『道草』は夏目漱石の自伝的小説と言われている。夏目漱石自身がモデルであり、ロンドン留学から帰国した後、東大の教師をつとめていたころのことが題材となっているのは明らかであり否定のしようがない。もちろん虚構も交えてあり、完全に事実を書いていたわけではない。とは言え、夏目漱石という人間を考える上でどうしても気になる小説である。
また、夏目漱石は自分でストーリーを作るのは苦手だったようである。だから夏目漱石の作品は同じ所をグルグル回っているような印象を受ける。しかし『道草』は具体的な場面が比較的によく伝わるような気がする。伝わるからなのだろうか余計なまどろっこしい描写が少ない。その分、乾いた描写の鋭さが印象に残る。
自伝的小説といいながら、『道草』の文体は客観的描写に徹していて、自分をモデルにしていると言われる健三の描き方も突き放している。妻の御住(漱石の妻の「鏡子」をモデルにしていると思いわれる)を描く視点も客観的である。だからこそ、二人の関係が平等に捉えることができる。漱石の文体が完成したのは『道草』だという批評家がいるが、それも納得できる。
世の中に片付くなんてものは殆んどありゃしない。一遍起った事は何時までも続くのさ。ただ色々な形に変わるから他にも自分にも解らなくなるだけの事さ。
『道草』の主人公健三が最後にこのように言う。人生というのはあらゆるものが「片付」かない。ひとつの心理であろうが、この小説で片付かないものとして一番目立つところにあるのは、養家問題であり、妻との関係である。夏目漱石は、生まれてすぐに養子に出されている。しかしその後実家にもどる。健三も同じである。生まれて間もなく預けられた養家が、後に夫婦間の不和からトラブルに見舞われ実家にもどる。この時の後始末がいつまでたっても「片付」かない。
妻御住との関係もぎくしゃくしている。これも夏目漱石の妻の鏡子夫人が『漱石の思い出』で述べている「証言」とも一致している。

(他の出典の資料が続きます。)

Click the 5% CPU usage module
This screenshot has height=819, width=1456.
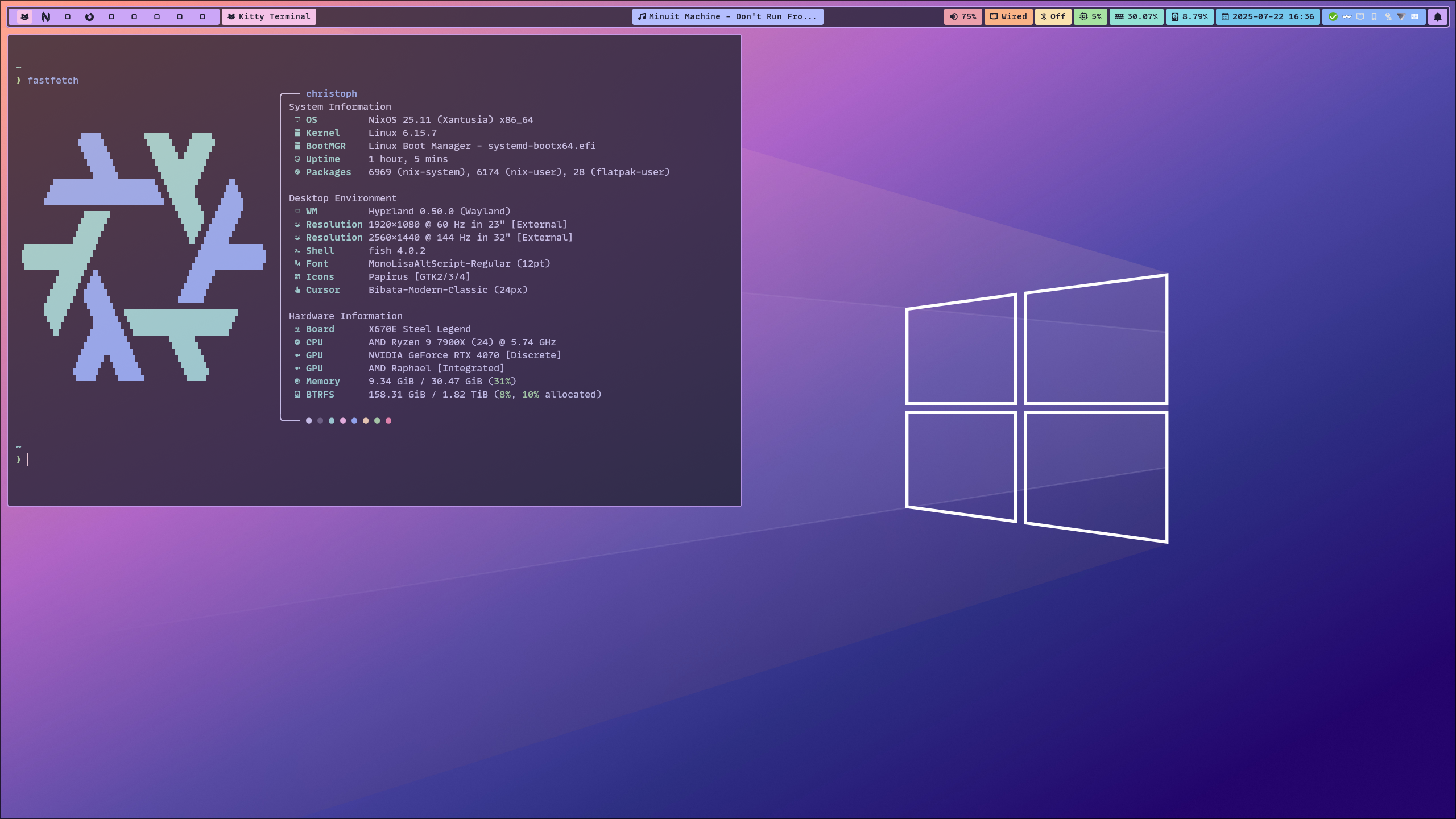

小説で読む限り地獄のような苦しみのように感じられるが、実は我々の生活なんて似たり寄ったりと言っていい。いつも何かに追われている。ストレスまみれになりながら毎日毎日を繰り返しているというのが、多くの人間の実感である。健三が特殊なのではない。逆に健三はまだ若くて教師という職に就いている。十分とは言えなくとも、当時としては恵まれたほうであったと言っていいはずである。それでも片付かないのだ。
漱石の作品はこういう「片付かない」世界で生きている人間を描いている。言い換えれば「閉ざされた」世界である。しかし「閉ざされた世界」から抜け出したいと思うのが人情であろう。ではどのように抜け出すのか。
御住にとっては生まれた赤ん坊が抜け出す手段となっている。この小説の最後の場面を引用する。
細君は黙って赤ん坊を抱き上げた。
「おお好い子だ好い子だ。御父さまの仰る事は何だかちっとも分かりゃしないわね」
細君はこういいいい、幾度か赤い頬に接吻した。
御住は様々な困難があっても、赤ん坊がいるから救われるのである。しかし健三はそうはいかない。子どもはまったく助けてくれないのだ。印象的なシーンがある。御住が陣痛を突然陣痛を起す。突然すぎて産婆が間に合わない。御住は「もう生まれます」と健三に宣言して、一人で産んでしまう。健三はどうしてうよいかわからず。その子どもを手に取る。そのときの描写が次の通り。
彼の右手は忽ち一種異様の触覚をもって、今まで経験した事のない或物に触れた。その或物は寒天のようにぷりぷりしていた。そうして輪郭からいっても恰好の判然としない何かの塊に過ぎなかった。(中略)彼は恐ろしくなって急に手を引込めた。
御住には子どもがいる。しかし健三には赤ん坊は得体のしれない物であり、自分とのつながりを感じることができない。それどころか御住さえ、遠くに逃げてしまうのだ。
孤独はどこまで行ってもついてくる。それを解決する手段はない。しかし書くことによって見えない読者とつながることができる。そこに微かな希望を見る。